■ Required action A:
Answer these questions from the article on Medicare changes in 2021:
(i) What monthly Part A premium will people pay in 2021 if they paid 30 to 39 quarters' worth of Medicare tax?
(ii) What is the standard monthly Part B premium for the coming year?
(iii) To what nationwide average are Medicare Advantage premiums expected to decrease?
■ Required action B: Carry on the article about Medicare changes in 2021 from the point at which it stops.

■ Document text:
Know What's Changing With Medicare In 2021
By David Haass , Forbes Councils Member, Dec 2, 2020
Each year, Medicare undergoes changes. It's crucial for beneficiaries to keep up with new developments and know about them ahead of time. If you're on Medicare or will be next year, these changes impact you. Here is the information you need to stay informed about the significant changes taking place in 2021.
Annual Premium And Deductible Increases
Each year, the premiums and deductibles for Medicare Parts A and B increase. Part A is your inpatient or hospital insurance, and Part B is the outpatient insurance you use at the doctor's office.
According to Medicare.gov, most people don't pay the Part A premium because during their working years, they worked more than 40 quarters and paid the Medicare tax. Those who paid 30-39 quarters' worth of the tax will be paying $259 per month for Part A coverage in 2021. Those who haven't paid at least 30 quarters' worth of Medicare tax will pay $471 per month. The deductible will increase to $1,484 for 2021, which is $76 more than this year.
The standard monthly Part B premium for the coming year is $148.50. If you have a higher income, your premium will see an adjustment to a larger amount than the standard. The monthly Part B deductible will only rise by $5, for an amount of $203.
More Choices And Lower Prices For Medicare Advantage
A larger number of Advantage plans will be available in 2021. According to the Centers for Medicare & Medicaid Services, enrollees will have over 4,800 Advantage plans to choose from during open enrollment this year. Open enrollment (which takes place from October 15 to December 7 each year) is when Medicare beneficiaries make changes in their coverage for the upcoming year.
Additionally, the premiums for Medicare Advantage plans will be historically low. On average, they are expected to decrease to $21 nationwide, making premiums the lowest they've been since 2007.
Increase In Telehealth Services For Advantage Plan Participants
Since the global health crisis, Medicare has been offering telehealth services more extensively. Particularly for those living in rural areas, access to telehealth has been a saving grace. Also, specific health care areas will receive coverage for telehealth, including dermatology, psychiatry, cardiology and more.

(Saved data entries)
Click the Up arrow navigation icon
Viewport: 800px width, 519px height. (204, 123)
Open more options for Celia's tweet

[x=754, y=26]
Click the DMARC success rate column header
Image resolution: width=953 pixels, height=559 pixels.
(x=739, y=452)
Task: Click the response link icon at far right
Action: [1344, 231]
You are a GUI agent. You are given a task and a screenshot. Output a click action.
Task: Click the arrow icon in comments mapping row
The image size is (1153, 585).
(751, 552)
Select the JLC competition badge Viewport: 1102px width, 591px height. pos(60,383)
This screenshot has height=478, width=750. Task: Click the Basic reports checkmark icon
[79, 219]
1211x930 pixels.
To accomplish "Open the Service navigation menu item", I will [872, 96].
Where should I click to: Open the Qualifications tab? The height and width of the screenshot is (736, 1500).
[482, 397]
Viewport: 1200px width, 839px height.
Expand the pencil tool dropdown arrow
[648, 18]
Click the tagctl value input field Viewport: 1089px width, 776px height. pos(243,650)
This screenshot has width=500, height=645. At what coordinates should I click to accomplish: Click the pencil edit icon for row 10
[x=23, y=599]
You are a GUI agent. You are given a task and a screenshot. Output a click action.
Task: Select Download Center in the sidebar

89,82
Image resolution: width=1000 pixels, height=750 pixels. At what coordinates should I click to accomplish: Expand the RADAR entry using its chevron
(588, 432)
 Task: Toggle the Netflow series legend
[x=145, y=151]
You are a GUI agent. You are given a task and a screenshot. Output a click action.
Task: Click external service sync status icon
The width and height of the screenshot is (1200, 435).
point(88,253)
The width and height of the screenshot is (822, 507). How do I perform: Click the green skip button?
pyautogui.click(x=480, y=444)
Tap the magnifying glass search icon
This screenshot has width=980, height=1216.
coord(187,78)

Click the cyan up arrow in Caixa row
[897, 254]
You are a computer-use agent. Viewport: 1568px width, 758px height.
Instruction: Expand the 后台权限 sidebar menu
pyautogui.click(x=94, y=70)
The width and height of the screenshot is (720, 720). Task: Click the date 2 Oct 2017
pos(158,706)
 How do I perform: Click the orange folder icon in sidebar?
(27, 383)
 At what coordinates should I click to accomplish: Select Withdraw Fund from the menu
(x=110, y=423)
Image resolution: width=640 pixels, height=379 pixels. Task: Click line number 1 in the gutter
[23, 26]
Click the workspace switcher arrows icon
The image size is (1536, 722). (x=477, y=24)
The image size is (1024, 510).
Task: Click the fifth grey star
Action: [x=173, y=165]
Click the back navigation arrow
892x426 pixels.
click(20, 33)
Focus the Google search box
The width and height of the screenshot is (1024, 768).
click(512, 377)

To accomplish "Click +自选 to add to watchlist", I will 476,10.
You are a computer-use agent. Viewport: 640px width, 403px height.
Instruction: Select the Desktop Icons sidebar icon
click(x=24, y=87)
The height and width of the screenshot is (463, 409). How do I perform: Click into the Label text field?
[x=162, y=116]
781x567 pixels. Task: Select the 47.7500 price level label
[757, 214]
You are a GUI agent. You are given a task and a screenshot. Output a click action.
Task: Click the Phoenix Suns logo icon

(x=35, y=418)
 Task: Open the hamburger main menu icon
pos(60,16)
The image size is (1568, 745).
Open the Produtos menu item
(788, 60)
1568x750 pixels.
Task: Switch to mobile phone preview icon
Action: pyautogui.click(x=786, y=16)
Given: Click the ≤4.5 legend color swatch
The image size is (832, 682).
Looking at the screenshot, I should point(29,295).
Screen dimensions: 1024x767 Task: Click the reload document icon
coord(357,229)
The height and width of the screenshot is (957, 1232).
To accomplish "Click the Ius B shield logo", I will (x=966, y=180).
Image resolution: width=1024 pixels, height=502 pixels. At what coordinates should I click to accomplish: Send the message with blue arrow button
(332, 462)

■ Response area A:
(i) $259 per month
(ii) $148.50
(iii) $21

■ Response area B:
Insulin Price Caps
Starting in 2021, more than 1,600 new Medicare Advantage and Part D prescription drug plans will require a $35 or less copay for insulin. At this price, many diabetic Medicare recipients will have access to the drug.
Medicare Advantage Plans Will Accept End-Stage Renal Disease Patients
Per the 21st Century Cures Act, the Social Security Act received an amendment to allow all end-stage renal disease patients who are Medicare-eligible to enroll in Advantage plans. The change begins on the first of the year, with plans being open for enrollment during the annual enrollment period.
With quite a few changes coming to Medicare next year, the annual enrollment period is the perfect time to review your coverage. Those currently on Medicare should review their Annual Notice of Change letter to determine if their current coverage is what they want next year.
The premiums for Parts A and B will go up, but the increases are reasonable, in my opinion. If you take insulin, you could benefit from a Part D or Advantage plan with a price cap. Those with end-stage renal disease can also enroll in an Advantage plan that begins on the first of the year.
Regardless of which plan you choose, make researching your options a priority. This step is vital to making the best long-term choice for your health and budget.